Stepfriends - All We’ve Got
Release Date: June 2014
Record Label: Unsigned
When we premiered three tracks of off Stepfriends’ debut album last month, the response was even better than anyone could have expected. Everybody seemed to like the tracks and the band’s airy, almost progressive pop-punk sound. Hopefully everybody’ll still be paying attention when All We’ve Got drops in June, because it’s just more of that good stuff.
It’s hard to pinpoint a precise sound for Stepfriends, but I think my description above is pretty fair. There’re some simple pop-punk tracks (“Collide Collapse,” “Strangers, Friends, and Pictures”), some more emo styled songs (“Renovation,” “Quiet Place”), some more progressive almost Circa Survive sounding songs (“Scared to Death”), and everything in between. Circa Survive or The Dear Hunter would be good references for the sound of “Scared to Death,” especially since Johnny Lucas sounds comparable to Anthony Green or a young Casey Crescenzo on the track – it’s in his high, smooth voice, which at other times sounds like The Graduate’s Corey Warning. To whomever you compare him, the point is that this guy’s a good singer.

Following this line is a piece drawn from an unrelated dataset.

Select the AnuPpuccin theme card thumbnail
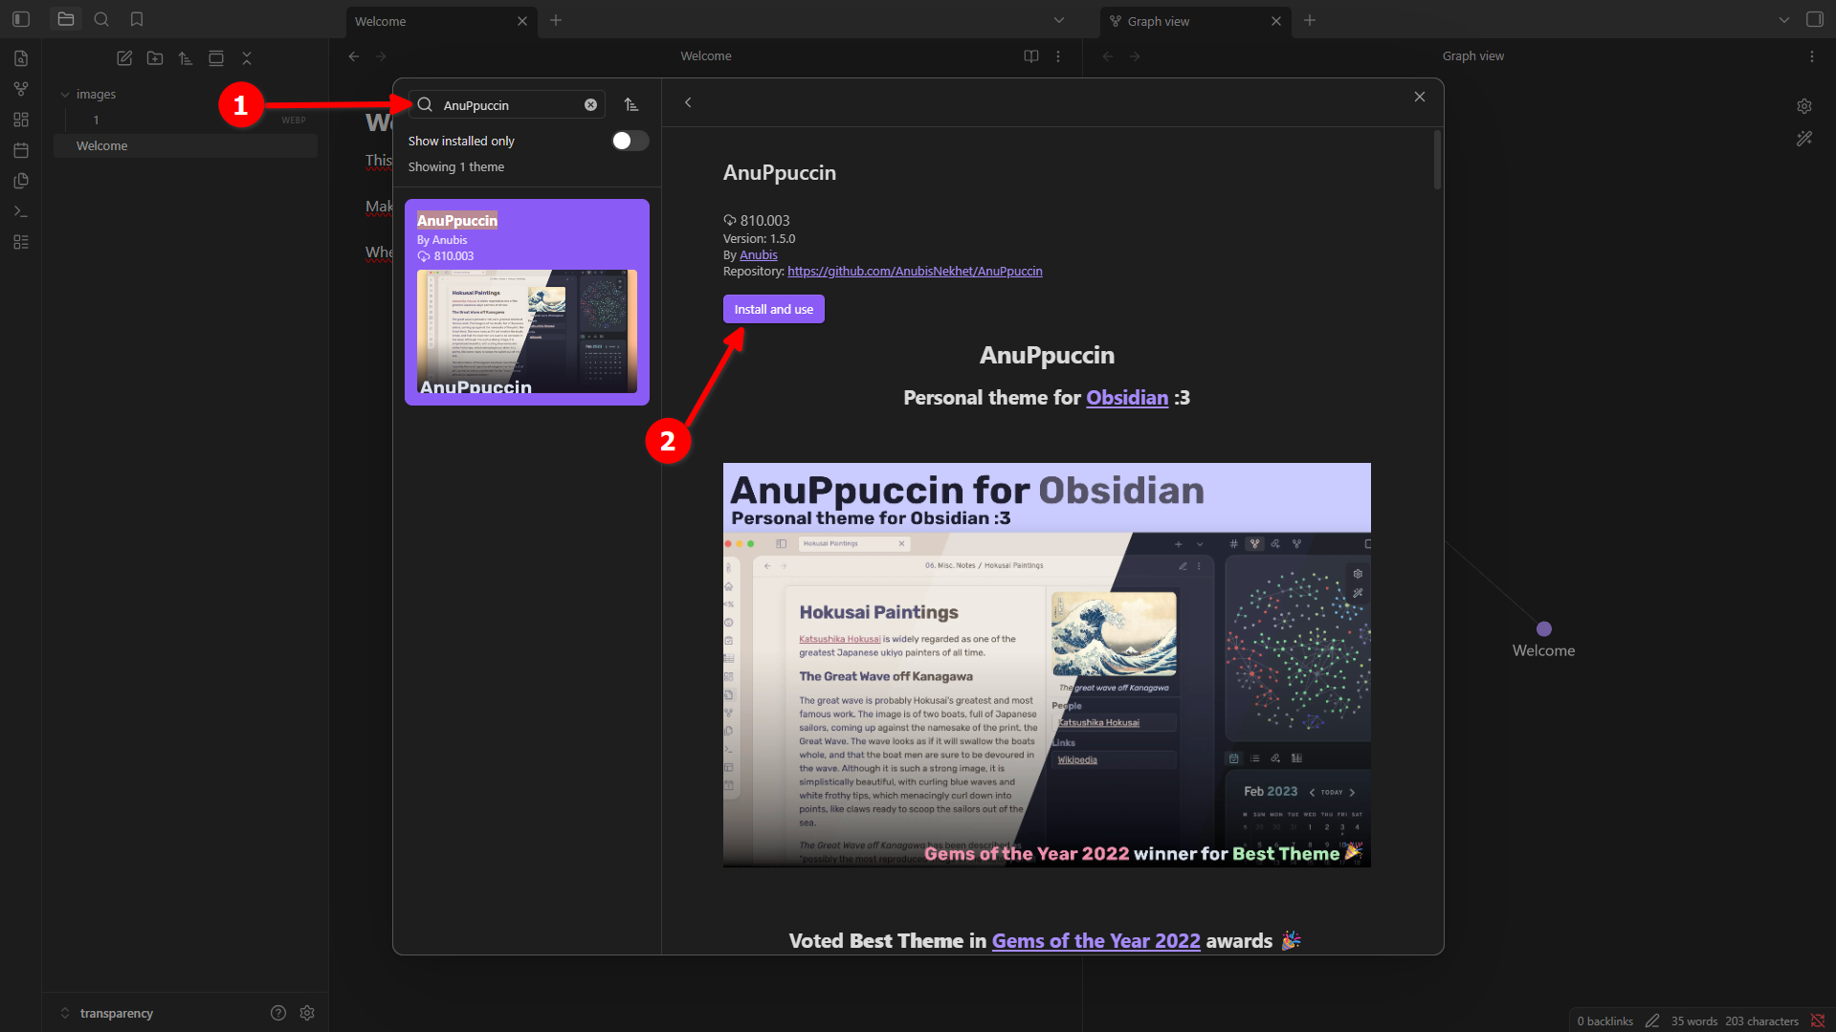Viewport: 1836px width, 1032px height. [526, 331]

“Quiet Place” may be the best song on the album, featuring bright, eclectic riffs and Lucas’ best performance. The song’s bridge gets a bit atmospheric, aided by layered, swirling riffs, electronic drums, and haunting vocals. “Snow Day” carries much of the same vibe, making good use of keyboards and electronic drums to let the track breathe, and including some impeccable harmonies that’d make the Beatles proud.
Still, the band’s best is likely at those straightforward pop-punk songs. For as stale as the genre generally now, Stepfriends could certainly breathe some life in. “Collide Collapse” has a monstrous hook, one that’ll be lodged forever in your brain, and “Strangers, Friends, and Pictures” boasts the only chorus on the album more impressive than that one – a chorus of “Hey! Where do you go when you drift away?” that I can’t believe hadn’t been written before, being this good. However, following that song is hard to do, and it only makes “I Know You” seem even more lackluster. That’s one of the groovier tracks on the album, with horns and bouncy drums. The chorus gets a bit repetitive and annoying as it repeats the same line with more background vocals getting thrown in. In “Collide Collapse,” Johnny Lucas sings, “From that moment on, I was in love.” It’s funny, because that’s exactly how I’d describe this record.